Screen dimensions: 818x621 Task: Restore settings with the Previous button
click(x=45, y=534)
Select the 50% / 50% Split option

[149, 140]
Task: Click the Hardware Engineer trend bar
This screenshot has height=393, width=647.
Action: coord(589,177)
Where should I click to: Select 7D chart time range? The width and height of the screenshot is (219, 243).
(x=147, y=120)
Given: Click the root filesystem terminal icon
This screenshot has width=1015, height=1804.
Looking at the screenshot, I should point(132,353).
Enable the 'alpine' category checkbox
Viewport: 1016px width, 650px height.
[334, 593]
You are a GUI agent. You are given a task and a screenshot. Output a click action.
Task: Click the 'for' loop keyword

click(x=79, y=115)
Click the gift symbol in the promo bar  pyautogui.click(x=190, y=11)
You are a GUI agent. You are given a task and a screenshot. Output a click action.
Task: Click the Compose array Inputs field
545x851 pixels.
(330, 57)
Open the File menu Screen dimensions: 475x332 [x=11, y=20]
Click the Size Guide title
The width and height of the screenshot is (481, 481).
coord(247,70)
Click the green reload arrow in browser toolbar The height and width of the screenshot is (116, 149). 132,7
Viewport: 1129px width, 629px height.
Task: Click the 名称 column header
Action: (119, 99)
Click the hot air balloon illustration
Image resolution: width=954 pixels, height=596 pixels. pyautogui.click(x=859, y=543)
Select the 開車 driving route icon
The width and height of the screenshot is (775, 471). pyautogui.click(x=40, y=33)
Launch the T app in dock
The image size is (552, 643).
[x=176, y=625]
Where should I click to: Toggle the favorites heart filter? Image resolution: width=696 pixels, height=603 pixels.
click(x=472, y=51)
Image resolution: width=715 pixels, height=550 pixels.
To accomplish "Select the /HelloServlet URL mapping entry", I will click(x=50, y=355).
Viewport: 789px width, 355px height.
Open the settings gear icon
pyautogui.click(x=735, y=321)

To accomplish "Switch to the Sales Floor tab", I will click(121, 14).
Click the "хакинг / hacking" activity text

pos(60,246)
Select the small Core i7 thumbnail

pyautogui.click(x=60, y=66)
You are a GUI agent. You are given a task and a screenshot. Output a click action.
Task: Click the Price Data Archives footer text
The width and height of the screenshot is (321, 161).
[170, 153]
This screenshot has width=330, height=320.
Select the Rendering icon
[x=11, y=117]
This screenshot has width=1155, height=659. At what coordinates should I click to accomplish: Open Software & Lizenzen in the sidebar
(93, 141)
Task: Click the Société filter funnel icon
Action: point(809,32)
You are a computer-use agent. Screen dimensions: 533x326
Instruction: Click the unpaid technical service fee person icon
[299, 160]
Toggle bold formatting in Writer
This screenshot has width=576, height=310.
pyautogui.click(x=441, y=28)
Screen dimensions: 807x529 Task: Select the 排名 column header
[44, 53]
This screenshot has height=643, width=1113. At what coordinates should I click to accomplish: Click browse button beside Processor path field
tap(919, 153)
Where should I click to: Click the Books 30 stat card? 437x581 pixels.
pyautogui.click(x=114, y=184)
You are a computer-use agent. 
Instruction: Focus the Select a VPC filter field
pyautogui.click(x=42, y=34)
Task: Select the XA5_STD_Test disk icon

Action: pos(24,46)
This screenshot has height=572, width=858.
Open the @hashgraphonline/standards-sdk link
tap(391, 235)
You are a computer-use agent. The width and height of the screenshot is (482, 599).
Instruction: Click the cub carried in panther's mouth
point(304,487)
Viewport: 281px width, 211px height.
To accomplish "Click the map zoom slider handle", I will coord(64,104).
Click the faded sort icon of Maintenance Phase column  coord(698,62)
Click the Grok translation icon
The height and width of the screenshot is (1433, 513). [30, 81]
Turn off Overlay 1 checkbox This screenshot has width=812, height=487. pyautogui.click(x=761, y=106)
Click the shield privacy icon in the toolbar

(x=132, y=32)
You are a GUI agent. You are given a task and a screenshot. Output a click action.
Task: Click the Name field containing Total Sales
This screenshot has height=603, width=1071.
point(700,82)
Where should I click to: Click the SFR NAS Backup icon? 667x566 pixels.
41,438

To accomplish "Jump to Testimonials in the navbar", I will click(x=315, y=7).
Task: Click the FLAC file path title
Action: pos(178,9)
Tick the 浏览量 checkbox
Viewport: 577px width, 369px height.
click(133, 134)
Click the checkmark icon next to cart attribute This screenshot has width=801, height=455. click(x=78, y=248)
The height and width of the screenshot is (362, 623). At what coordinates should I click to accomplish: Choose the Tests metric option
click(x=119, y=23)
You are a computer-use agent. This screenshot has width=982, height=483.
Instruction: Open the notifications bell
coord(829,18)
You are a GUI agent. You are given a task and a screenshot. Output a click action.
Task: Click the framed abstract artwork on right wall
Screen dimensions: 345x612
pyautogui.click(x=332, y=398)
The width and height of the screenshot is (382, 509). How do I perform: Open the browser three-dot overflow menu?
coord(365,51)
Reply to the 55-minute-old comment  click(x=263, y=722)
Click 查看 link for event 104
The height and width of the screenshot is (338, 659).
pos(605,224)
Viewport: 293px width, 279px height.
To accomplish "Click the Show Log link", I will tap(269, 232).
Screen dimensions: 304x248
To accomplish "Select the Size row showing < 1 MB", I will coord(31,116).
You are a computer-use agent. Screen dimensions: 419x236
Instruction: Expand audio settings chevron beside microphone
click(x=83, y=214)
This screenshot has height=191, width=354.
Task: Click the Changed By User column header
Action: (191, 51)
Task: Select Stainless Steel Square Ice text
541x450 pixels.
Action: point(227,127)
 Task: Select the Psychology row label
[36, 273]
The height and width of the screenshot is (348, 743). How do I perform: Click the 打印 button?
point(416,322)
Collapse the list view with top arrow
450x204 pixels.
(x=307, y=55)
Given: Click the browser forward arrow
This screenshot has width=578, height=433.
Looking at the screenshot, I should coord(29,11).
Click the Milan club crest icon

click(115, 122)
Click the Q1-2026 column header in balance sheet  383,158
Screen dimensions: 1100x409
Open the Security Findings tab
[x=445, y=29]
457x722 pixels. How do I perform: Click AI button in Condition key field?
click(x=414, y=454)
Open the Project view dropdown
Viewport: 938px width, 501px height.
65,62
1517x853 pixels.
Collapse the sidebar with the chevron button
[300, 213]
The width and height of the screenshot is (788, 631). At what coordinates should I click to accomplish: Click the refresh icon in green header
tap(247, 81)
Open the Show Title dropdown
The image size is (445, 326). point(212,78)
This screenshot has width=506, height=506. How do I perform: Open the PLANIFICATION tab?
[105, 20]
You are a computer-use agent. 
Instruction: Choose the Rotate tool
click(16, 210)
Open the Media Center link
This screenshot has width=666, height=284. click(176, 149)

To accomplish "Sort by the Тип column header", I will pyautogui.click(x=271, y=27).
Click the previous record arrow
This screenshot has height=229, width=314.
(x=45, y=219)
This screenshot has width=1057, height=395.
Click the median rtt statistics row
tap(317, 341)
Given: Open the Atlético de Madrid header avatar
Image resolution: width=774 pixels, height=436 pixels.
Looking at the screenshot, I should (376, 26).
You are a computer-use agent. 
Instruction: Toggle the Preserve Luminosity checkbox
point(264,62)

---+---

Task
Look back at the entries above and repeat, unchanged, every line from the line holding "Task: Select the Psychology row label" through the line holding "Given: Click the browser forward arrow".

Answer to the exercise
 Task: Select the Psychology row label
[36, 273]
The height and width of the screenshot is (348, 743). How do I perform: Click the 打印 button?
point(416,322)
Collapse the list view with top arrow
450x204 pixels.
(x=307, y=55)
Given: Click the browser forward arrow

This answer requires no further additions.